Generic ASR will never be accurate enough for Conversational AI
The human brain is amazing in terms of how we can process speech and understand what is said. If we are talking about a baseball game, your brain understands that when I say "pitcher" and "batter", I don't mean a large vessel for pouring drinks and a mix to cook pancakes. Your brain matches the words to the context and the intent of the conversation. Your brain also has an amazing noise filter to focus on the important parts of a conversation. If you are at a baseball game, there is constant noise around you but when your buddy talks to you, you can focus on his voice, hear him and understand him clearly.

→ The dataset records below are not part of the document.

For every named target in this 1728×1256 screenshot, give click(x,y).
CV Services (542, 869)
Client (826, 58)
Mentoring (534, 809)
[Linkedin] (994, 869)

How does a Conversational AI system determine the intent of the conversation and focus on the important words? Let's talk about a possible future Conversational AI example. Imagine a robot waiter at a local pub. There are four conversations going on around it. The booth to its left is talking about a weird internet video. A table behind it is complaining about the last place the group ate and how bad the chicken was. And finally, the table in front of it has delegated the task of ordering appetizers to the person at the back of the table, with everyone throwing their requests their way. Given a one hundred percent accurate transcript of audible conversation at the table it would be really hard for the robot to understand what should be happening here. Did they just order chicken tenders or was that the other table? Was that two orders of the appetizer or was that first person asking the other person to order it? Was that 'mh-uh' a no they don't want the biggie sized version or was it just a throat clearing?